#### [SELECTED PASSAGE]
◆ ◆ ◆

Arup Associate and Adelaide building engineering lead Nick Roach says the successful “proof of concept” research project is now coming to an end, so it’s time to find a couple of commercially viable approaches and test them out in the marketplace.

“What we’ve done is shown there's an opportunity here to re-use systems that were previously sent to landfill or at best recycled for their raw materials,” he says.

“This project has allowed us to take advantage of relatively new technologies like BIM (Building Information Management) systems and cloud-based database storage systems to help track, categorise and organise building elements in a way that was never before possible.”

Just as home handymen (or women) and tradespeople can now shop online, rather than having to go the hardware store and search the shelves, the architects who currently turn to a supplier's website or catalogue for the specification of building systems could one day go to a “monster database of new and used components” when preparing their designs.

“Instead of selecting a new component that the supplier then builds to specification, the cloud database enables selection of objects from what's available, enabling new designs to be built from existing components rather than just new,” Mr Roach says.

“It’s a change in approach, taking advantage of new digital technology.”

This futuristic database would allow people to grab items that previously weren't known or available to architects because the information on those items just wasn't there, compared to the current approach of scrapping those items to landfill often even if they are in perfectly good condition.

“To be able to digitally access a massive array of available potential components already in existence on buildings and when they might be available for use at a later date, and then gain access to components, would be revolutionary,” he says.

“So it's very complicated, but it’s using technology that is now available, to organise data and match users with materials, components and systems that already exists in the built environment.”

Taking it further still, the next level would be to help architects transition to a new approach to designing buildings, by embedding advanced algorithms into architectural design software to enable designs to be digitally moulded by the components available in the cloud database.

“To help facilitate this, we are looking at new business models for procurement of building components, like transitioning away from the ‘buy and depreciate’ model of purchasing building systems, to more of a ‘leasing’ model.”

Mr Roach argues that leasing building components as a system, in much the same way as photocopiers in an office are procured, incentivises the system supplier to design and fabricate more durable systems that will last longer.

“I can't remember the last time I saw a service technician visit our office to fix our leased photocopier,” says Mr Roach.

But before everyone gets too carried away dreaming of the future, the researchers want to get a simple test case up and running.

“We spent quite a bit of time looking at building elements as part of the research and identified some ‘low hanging fruit’, items that at the end of their use are still in good condition, the higher churn, high value items,” Mr Roach says.

“One example was internal glazed partitions, because they are quite standardised and relatively high churn. “When used on an office fit-out, they might exist for ten or so years, but then, instead of putting them in the bin, the supplier could take them back and repurpose them on another site.”

In Adelaide, the company Construction Glazing is receptive to the idea and, in the near future, researchers hope to demonstrate the value of that kind of business model, opening a window on a whole new world of resource-conscious construction.

Flight to quality

Adjunct Professor David Ness cites the new GPO Exchange development as an example of his concerns.

“When there's new office space available, what happens is that firms and the government move out of their older office space into the new space,” he says.

“This is known as a ‘flight to quality’. For example, BHP are going to move out of their Grenfell St office into the new GPO Exchange.

“It's a very fine building but what that means is the building in Grenfell St may struggle to get tenants, or may draw these from other C or D grade buildings.

“Then they may fall behind, over time become vacant, degraded and eventually be demolished, so it all leads to waste.”

His book also refers to the procurement of two new buildings by the ATO in the mid-1990s, which added 32,000sq m of office space to an oversupplied market.

◆ ◆ ◆

#### [STORED DATA]
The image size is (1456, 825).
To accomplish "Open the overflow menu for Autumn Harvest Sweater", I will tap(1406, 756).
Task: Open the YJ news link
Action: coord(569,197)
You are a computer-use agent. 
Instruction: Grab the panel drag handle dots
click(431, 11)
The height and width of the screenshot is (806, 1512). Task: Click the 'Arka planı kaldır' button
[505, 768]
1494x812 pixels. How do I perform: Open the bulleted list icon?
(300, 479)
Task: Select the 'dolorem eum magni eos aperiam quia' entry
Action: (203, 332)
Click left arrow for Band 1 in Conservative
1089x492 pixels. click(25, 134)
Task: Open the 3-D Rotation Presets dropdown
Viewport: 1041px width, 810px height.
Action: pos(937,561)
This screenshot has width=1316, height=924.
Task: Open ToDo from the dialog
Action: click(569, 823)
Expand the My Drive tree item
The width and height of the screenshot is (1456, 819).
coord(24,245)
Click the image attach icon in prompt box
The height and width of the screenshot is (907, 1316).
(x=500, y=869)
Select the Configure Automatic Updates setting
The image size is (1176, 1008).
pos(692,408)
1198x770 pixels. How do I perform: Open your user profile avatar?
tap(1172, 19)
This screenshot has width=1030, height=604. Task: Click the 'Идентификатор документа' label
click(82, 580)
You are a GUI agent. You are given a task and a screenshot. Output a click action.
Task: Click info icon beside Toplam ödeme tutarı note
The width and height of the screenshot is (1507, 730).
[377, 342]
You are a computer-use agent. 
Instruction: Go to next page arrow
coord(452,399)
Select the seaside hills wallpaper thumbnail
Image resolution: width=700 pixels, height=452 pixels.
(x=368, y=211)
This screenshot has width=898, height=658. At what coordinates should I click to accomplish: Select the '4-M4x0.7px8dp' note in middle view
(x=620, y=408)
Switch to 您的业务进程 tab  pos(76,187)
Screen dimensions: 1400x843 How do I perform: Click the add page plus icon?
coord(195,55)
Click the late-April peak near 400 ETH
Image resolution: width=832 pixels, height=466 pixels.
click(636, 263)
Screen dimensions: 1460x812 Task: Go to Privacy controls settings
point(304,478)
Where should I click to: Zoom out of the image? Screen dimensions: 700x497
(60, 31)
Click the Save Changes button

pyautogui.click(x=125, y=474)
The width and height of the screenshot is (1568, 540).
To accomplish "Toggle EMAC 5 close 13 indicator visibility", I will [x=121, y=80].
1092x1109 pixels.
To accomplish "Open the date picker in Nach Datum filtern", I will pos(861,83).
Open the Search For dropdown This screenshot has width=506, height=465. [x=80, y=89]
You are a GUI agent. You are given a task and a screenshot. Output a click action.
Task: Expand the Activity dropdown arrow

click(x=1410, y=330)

◆ ◆ ◆

#### [REQUIRED ACTIONS]
• a. According to the article on reusing building components, which Adelaide company is receptive to the idea of suppliers taking back and repurposing building items?
• b. Reproduce the section of the article on reusing building components that begins with the words containing "Adjunct Professor David" and ends with "new GPO Exchange.".
• c. Determine whether each statement below agrees with the article on reusing building components, answering yes or no and quoting the deciding words: (i) Internal glazed partitions on an office fit-out might exist for ten or so years. (ii) The ATO procured three new buildings in the mid-1990s. (iii) BHP is going to move out of its Grenfell St office into the new GPO Exchange.

#### [COMPLETED EXERCISE]
• a. Construction Glazing

• b.
Adjunct Professor David Ness cites the new GPO Exchange development as an example of his concerns.

“When there's new office space available, what happens is that firms and the government move out of their older office space into the new space,” he says.

“This is known as a ‘flight to quality’. For example, BHP are going to move out of their Grenfell St office into the new GPO Exchange.

• c.
(i) Yes: "When used on an office fit-out, they might exist for ten or so years"
(ii) No: "the procurement of two new buildings by the ATO in the mid-1990s"
(iii) Yes: "BHP are going to move out of their Grenfell St office into the new GPO Exchange."